═══ TEXT PROVIDED ═══
Benchmarking experiences: Cabal test vs compiling nofib/spectral/simple/Main.hs

Ben Gamari ben at
Sat Jan 23 16:36:34 UTC 2021

Sebastian Graf <sgraf1337 at> writes:

> Hi Andreas,
> I similarly benchmark compiler performance by compiling Cabal, but only
> occasionally. I mostly trust ghc/alloc metrics in CI and check Cabal when I
> think there's something afoot and/or want to measure runtime, not only
> allocations.
I think this is a very reasonable strategy. When working explicitly on
compiler performance I generally default to the Cabal test as

 1. I find the 20 or 90 seconds (depending upon optimisation level) that
    it takes is small relative to the time it took to actually find the
    issue I am trying to fix, and

 2. I want to be certain I am not sacrificing compiler performance in
    one case in exchange for improvements elsewhere; the nofib tests are so
    small that I find it hard to convince myself that this is the case.

> I'm inclined to think that for my purposes (testing the impact of
> optimisations) the GHC codebase offers sufficient variety to turn up
> fundamental regressions, but maybe it makes sense to build some packages
> from head.hackage to detect regressions like
> earlier. It's all a bit
> open-ended and I frankly think I wouldn't get done anything if all my
> patches would have to get to the bottom of all regressions and improvements
> on the entire head.hackage set. I somewhat trust that users will complain
> eventually and file a bug report and that our CI efforts mean that compiler
> performance will improve in the mean.
═══ EXTRACTED DATA ═══
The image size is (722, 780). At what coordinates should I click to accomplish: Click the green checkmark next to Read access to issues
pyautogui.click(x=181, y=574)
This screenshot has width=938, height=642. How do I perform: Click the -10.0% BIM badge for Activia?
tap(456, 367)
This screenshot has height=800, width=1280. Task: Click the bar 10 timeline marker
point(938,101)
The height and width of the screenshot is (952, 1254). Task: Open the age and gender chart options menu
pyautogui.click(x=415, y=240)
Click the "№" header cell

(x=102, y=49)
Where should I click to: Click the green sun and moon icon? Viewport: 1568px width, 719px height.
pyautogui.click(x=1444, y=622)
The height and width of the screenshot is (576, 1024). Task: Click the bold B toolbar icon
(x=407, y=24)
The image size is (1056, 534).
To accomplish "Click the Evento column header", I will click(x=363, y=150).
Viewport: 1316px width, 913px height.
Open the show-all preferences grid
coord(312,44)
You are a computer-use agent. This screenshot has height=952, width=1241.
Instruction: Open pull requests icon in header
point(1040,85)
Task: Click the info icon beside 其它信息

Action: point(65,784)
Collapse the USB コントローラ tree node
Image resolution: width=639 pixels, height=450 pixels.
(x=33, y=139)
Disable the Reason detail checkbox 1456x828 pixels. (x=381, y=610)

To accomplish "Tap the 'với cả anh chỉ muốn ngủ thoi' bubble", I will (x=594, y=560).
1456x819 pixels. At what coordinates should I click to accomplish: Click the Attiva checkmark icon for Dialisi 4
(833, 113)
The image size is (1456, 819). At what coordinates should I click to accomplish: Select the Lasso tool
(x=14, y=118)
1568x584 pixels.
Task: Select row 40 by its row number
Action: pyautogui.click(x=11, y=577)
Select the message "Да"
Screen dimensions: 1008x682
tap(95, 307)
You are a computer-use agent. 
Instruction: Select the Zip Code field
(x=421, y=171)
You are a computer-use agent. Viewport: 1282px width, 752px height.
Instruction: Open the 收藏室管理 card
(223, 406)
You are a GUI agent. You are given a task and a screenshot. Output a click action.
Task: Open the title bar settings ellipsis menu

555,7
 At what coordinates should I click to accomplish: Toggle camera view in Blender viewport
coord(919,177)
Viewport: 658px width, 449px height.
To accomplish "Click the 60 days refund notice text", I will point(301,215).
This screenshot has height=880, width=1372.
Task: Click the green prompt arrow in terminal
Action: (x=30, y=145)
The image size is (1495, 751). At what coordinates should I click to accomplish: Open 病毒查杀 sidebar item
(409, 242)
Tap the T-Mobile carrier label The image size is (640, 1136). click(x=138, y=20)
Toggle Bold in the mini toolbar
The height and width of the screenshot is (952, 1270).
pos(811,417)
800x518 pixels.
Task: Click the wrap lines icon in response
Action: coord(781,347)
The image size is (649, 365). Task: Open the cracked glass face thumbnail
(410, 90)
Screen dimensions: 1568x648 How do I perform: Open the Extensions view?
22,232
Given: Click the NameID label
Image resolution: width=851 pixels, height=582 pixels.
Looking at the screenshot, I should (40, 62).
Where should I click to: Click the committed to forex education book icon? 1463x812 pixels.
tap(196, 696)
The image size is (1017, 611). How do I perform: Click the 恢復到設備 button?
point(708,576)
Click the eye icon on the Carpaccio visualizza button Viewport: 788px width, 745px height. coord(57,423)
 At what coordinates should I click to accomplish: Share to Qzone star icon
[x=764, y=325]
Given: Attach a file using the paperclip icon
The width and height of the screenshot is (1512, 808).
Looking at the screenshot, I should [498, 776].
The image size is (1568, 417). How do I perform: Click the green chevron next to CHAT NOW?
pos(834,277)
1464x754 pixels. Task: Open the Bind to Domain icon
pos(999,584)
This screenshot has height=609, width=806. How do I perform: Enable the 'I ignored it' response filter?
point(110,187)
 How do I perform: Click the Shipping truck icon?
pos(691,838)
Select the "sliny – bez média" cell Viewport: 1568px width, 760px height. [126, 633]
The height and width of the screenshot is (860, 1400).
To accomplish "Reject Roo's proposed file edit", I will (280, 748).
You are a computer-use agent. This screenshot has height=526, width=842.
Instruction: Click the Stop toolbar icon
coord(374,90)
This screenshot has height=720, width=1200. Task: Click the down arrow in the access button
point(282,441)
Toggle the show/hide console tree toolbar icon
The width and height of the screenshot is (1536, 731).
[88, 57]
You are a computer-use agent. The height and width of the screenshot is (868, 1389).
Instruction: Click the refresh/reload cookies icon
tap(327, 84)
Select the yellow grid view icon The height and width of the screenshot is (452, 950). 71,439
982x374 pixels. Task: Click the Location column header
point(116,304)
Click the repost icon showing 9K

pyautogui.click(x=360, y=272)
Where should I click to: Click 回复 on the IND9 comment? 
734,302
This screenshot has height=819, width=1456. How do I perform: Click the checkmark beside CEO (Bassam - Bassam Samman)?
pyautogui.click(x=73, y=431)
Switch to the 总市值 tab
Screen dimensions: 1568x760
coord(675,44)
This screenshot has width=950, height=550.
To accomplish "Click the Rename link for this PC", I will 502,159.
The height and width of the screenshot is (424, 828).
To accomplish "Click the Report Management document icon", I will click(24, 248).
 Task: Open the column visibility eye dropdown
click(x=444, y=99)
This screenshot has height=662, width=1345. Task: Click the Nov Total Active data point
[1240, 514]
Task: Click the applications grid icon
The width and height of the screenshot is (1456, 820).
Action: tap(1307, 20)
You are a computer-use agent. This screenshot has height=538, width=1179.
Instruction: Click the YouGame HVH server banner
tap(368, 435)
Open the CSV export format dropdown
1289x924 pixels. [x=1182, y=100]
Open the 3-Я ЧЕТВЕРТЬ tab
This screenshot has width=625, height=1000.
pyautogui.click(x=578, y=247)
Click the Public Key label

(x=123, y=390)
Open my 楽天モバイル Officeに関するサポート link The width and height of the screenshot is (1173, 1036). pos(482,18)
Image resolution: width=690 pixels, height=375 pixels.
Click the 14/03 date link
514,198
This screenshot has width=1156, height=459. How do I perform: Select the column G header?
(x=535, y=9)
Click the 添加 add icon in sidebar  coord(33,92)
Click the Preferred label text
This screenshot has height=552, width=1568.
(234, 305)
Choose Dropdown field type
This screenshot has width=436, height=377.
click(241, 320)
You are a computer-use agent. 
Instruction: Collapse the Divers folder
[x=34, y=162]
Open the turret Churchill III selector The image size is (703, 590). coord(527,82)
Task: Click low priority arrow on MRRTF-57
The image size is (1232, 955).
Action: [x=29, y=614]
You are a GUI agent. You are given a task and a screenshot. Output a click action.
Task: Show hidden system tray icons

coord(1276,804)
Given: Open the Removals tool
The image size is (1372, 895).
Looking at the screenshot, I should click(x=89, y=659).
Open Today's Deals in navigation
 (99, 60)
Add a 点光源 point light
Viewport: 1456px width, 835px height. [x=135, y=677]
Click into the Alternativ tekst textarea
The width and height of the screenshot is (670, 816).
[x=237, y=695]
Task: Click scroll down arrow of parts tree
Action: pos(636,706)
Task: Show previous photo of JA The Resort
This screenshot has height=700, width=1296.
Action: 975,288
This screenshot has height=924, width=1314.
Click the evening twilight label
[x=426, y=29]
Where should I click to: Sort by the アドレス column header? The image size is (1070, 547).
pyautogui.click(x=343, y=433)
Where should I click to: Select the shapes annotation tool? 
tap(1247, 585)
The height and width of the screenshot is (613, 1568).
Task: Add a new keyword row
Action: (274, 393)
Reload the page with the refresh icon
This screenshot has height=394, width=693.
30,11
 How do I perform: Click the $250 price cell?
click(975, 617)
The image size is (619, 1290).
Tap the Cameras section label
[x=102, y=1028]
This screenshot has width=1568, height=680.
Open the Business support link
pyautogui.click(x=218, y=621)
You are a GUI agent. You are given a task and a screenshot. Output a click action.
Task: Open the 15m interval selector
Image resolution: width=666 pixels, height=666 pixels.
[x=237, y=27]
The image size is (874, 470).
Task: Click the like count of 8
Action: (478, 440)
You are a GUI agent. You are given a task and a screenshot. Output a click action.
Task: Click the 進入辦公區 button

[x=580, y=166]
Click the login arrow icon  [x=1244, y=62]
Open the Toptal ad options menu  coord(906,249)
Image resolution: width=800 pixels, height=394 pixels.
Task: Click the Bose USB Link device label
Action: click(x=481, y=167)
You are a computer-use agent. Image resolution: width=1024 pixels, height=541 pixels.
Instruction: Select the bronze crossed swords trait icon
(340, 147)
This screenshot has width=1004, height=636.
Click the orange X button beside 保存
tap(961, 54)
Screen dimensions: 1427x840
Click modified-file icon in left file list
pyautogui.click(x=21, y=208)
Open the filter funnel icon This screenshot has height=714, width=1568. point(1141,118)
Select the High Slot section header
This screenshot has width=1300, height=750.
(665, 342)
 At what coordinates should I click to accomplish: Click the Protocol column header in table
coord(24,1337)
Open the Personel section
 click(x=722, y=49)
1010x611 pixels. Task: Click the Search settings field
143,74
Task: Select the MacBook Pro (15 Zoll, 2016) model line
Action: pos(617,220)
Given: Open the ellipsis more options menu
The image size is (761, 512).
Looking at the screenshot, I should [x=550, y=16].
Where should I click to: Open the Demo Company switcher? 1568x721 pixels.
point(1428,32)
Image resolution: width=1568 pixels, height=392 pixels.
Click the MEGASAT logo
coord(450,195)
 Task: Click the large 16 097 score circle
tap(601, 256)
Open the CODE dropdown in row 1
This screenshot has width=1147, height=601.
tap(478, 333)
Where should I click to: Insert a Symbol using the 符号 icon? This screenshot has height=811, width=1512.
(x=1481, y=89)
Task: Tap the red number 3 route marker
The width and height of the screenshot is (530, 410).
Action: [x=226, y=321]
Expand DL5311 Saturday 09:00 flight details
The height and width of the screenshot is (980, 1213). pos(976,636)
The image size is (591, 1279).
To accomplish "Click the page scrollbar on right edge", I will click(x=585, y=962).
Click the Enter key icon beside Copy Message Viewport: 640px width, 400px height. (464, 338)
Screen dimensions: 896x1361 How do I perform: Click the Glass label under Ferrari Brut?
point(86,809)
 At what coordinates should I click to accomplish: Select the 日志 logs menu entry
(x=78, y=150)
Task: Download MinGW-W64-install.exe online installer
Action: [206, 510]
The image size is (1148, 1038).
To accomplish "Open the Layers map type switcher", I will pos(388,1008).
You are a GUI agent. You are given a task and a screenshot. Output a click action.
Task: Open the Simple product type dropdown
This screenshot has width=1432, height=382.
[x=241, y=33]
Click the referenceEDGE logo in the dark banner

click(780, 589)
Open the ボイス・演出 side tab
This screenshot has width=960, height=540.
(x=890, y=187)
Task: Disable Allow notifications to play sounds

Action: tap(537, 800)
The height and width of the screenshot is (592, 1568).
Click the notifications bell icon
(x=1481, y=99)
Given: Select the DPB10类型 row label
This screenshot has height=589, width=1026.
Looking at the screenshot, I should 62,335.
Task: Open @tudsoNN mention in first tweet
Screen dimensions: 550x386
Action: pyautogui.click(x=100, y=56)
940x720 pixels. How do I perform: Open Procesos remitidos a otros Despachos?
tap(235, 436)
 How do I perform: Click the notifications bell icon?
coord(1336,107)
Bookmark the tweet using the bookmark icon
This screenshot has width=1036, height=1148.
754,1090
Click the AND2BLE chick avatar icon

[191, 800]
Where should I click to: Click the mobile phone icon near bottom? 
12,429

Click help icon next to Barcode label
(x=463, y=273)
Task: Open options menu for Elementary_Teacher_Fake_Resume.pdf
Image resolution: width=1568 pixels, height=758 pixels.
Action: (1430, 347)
═══
GOALS:
• a. Show every line of the records that contains the string "beside". Case counts.
• b. Resume the post on benchmarking GHC compiler performance after its last sentence.
The text and the records are unrelated to each other.

FINAL RESULTS:
• a.
Task: Click the info icon beside 其它信息
This screenshot has height=819, width=1456. How do I perform: Click the checkmark beside CEO (Bassam - Bassam Samman)?
Click the orange X button beside 保存
Click the Enter key icon beside Copy Message Viewport: 640px width, 400px height. (464, 338)

• b.
> Although it's probably more of a tooling problem: I simply don't know how
> to collect the compiler performance metrics for arbitrary cabal packages.
> If these metrics would be collected as part of CI, maybe as a nightly or
> weekly job, it would be easier to get to the bottom of a regression before
> it manifests in a released GHC version. But it all depends on how easy that
> would be to set up and how many CI cycles it would burn, and I certainly
> don't feel like I'm in a position to answer either question.
We actually already do this in head.hackage: every GHC commit on
`master` runs `head.hackage` with -ddump-timings. The compiler metrics
that result are then dumped into a database, which can be queried via
Postgrest. IIRC, I described this in an email to ghc-devs a few months

Unfortunately, Ryan and I have thusfar found it very difficult to
keep head.hackage and the associated infrastructure building reliably
enough to make this a useful long-term metric. I do hope we can do
better in the future; I suspect we will want to be better about marking
MRs that may break user code with ~"user facing", allowing us to ensure
that head.hackage is updated *before* the change makes it into `master`.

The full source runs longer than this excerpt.